なによりも文字が美しい、普通の駒よりも細く、駒淵ギリギリまで大胆に
筆を走らせている、またその筆を十分に生かした正確な彫りは並の彫り師
には彫れない、金には代えられない価値があるのは誰にでも分かった。
「あ、はああ、あ、有難う御座い・・ま・す・・」南佐は嗚咽を漏らした。
「おいおい、また泣いちまったよ・・」言いながら周りを見回すと、大勢の
野次馬がニヤニヤしながら二人を見ている、慌てて南佐を灯篭裏に匿って
手拭を取り出し涙を拭いてやった。
「美人が台無しだよ、全く。」思いっきり照れていた。
「私、この駒で将棋が指したい!今すぐ!」南佐は目を輝かせた。
「そう言うと思って、一緒に持って来たのさ。

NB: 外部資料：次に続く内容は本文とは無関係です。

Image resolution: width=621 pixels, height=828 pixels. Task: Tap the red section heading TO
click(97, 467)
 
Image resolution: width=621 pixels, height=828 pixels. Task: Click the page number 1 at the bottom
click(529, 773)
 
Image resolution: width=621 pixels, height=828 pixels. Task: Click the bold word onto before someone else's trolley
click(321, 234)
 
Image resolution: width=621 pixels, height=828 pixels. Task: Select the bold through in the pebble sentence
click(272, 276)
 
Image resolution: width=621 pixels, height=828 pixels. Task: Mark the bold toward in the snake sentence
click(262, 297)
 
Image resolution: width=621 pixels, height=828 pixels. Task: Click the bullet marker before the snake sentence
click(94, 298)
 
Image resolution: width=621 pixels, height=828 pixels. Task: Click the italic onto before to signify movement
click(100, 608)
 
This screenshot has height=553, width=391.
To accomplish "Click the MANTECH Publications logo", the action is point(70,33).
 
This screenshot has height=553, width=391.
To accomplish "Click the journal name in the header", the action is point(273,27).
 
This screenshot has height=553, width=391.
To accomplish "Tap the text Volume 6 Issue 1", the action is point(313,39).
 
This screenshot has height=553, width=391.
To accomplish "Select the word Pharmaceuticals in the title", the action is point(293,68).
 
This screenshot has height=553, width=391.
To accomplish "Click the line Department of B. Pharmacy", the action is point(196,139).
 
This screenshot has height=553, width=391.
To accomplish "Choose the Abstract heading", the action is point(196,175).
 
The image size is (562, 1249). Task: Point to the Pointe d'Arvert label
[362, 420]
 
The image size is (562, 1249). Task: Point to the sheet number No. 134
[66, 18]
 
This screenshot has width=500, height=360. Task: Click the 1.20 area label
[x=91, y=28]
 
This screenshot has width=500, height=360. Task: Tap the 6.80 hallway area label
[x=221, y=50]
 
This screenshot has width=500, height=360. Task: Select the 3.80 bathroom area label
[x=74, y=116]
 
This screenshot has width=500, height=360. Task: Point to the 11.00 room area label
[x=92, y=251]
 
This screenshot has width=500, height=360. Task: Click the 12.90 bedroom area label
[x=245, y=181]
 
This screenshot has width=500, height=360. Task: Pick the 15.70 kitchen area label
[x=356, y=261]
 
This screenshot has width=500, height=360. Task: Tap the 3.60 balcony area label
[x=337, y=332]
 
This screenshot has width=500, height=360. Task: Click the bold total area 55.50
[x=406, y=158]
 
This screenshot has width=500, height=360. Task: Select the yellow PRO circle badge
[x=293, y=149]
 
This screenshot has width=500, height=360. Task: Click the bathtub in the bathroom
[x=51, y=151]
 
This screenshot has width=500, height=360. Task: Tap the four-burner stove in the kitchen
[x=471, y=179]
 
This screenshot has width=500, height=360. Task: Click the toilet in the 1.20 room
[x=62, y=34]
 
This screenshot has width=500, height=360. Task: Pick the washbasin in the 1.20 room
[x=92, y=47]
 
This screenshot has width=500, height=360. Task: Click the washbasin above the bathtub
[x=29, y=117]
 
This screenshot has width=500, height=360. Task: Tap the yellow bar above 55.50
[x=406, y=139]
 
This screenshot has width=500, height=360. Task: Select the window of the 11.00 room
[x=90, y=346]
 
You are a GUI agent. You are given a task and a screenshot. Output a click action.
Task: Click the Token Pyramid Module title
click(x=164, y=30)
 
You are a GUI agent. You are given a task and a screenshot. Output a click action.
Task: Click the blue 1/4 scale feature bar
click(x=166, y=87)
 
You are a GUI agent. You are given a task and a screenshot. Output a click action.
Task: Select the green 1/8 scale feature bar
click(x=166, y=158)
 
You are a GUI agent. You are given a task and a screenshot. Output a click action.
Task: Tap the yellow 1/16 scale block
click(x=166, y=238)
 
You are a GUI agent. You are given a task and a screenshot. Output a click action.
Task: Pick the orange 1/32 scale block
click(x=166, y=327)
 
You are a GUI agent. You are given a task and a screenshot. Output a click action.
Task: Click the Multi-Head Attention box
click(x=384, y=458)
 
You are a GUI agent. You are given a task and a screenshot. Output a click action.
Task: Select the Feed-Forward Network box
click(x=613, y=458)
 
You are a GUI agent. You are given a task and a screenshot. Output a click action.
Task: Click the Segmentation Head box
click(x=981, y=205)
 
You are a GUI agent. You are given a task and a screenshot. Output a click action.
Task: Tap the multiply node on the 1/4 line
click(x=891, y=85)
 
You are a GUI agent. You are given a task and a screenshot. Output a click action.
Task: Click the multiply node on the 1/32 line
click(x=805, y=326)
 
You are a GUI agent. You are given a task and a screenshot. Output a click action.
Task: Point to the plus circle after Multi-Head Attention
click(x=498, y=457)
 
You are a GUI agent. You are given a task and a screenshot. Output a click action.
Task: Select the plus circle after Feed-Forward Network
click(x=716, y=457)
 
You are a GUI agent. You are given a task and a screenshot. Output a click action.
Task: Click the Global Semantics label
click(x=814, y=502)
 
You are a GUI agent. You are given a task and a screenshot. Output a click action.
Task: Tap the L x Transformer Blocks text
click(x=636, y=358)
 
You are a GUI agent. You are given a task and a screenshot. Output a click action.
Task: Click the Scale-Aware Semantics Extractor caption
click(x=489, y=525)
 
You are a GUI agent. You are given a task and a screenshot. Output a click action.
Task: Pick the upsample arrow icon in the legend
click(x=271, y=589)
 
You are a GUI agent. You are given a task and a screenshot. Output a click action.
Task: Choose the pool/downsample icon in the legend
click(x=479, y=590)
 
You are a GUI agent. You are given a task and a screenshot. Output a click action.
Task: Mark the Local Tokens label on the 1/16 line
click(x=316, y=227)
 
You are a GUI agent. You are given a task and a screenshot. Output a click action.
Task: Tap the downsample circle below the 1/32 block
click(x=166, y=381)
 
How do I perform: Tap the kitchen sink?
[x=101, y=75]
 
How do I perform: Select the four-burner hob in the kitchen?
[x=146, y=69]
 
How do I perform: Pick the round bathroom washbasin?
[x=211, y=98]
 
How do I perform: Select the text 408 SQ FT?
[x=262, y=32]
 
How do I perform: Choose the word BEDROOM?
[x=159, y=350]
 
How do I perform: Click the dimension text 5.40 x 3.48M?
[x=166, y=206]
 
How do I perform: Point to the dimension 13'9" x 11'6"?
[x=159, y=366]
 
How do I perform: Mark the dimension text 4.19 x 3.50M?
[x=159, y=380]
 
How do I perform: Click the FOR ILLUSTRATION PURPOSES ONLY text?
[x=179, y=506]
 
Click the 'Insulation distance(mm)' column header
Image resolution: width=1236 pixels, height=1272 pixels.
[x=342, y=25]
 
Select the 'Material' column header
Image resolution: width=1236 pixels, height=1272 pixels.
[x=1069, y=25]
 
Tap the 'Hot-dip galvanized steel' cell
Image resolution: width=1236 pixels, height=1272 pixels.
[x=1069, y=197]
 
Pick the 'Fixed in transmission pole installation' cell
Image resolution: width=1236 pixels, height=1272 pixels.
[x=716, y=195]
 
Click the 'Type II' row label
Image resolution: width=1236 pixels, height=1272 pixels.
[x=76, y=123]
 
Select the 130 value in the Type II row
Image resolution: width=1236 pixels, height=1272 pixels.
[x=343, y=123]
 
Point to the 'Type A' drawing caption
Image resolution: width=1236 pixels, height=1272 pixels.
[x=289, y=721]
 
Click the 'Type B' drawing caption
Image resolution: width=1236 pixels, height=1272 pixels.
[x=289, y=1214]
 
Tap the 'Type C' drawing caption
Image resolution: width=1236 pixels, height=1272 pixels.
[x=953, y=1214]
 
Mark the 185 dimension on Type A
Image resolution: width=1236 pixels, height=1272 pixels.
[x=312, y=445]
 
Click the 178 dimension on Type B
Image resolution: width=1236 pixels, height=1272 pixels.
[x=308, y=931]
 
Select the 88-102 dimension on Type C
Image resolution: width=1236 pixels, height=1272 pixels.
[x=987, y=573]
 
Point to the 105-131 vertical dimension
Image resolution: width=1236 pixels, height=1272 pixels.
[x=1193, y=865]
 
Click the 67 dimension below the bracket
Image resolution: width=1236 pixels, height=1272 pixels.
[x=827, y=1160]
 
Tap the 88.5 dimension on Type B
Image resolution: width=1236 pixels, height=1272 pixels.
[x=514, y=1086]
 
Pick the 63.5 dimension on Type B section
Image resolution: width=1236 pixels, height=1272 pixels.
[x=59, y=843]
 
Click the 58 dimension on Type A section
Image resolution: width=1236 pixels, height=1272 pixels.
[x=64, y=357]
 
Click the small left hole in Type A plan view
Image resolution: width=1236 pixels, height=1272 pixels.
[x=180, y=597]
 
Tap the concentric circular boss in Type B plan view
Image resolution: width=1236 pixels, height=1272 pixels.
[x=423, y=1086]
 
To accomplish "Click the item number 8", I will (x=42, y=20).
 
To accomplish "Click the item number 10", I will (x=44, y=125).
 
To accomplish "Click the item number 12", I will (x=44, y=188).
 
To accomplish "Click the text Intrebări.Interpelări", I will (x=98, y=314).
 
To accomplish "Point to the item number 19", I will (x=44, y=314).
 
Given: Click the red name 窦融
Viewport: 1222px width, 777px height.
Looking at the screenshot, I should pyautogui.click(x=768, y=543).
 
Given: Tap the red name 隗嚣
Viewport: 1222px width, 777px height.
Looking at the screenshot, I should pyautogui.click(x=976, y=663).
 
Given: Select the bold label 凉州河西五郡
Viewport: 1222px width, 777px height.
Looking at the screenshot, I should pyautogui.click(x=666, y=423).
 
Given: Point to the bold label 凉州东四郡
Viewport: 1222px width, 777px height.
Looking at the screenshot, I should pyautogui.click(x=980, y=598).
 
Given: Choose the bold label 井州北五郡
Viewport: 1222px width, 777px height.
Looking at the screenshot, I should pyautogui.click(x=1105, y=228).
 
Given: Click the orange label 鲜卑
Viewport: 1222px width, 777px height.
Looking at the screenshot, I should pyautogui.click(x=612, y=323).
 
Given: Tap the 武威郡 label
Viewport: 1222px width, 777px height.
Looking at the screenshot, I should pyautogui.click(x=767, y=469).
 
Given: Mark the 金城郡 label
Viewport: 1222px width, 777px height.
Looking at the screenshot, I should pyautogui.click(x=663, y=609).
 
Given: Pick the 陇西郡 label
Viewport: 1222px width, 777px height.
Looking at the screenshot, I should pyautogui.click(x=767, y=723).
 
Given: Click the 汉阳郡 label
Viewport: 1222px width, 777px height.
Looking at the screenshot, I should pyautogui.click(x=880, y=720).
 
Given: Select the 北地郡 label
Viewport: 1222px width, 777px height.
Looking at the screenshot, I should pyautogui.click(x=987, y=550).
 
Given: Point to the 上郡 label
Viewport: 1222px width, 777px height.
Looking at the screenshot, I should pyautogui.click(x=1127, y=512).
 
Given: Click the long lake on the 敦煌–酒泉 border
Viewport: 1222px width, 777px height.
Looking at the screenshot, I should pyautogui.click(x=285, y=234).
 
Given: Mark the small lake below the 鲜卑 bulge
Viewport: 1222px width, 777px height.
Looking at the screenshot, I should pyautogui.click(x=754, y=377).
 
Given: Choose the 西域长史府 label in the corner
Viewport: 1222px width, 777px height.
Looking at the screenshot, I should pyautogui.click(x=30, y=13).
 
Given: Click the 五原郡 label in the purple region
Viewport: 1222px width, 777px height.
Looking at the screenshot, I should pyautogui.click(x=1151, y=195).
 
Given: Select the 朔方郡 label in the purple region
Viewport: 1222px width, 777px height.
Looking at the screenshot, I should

」
腰に挟んであった開き盤を出した。
二人はエルモが使っていた売台を拝借して対局を始めた。
真新しい駒が盤上に広がる、それは紛う事無き世界で一つの自分の駒、
南佐は心が震えるほど感動した、さっきまで悔し涙を流していた事も忘れて、
駒を並べた。
「いざ、尋常に勝負!」掛け声が揃った、二人してクスクスと笑った。
小気味よい駒音が、祭り囃子の太鼓に合わせてパチン、パチンと鳴っている。
南佐の胸の鼓動も拍子を合わせる様に高鳴った。
惣次郎は微笑んで南佐を見つめている。
西日が逆光になって、南佐は惣次郎がとても眩しかった。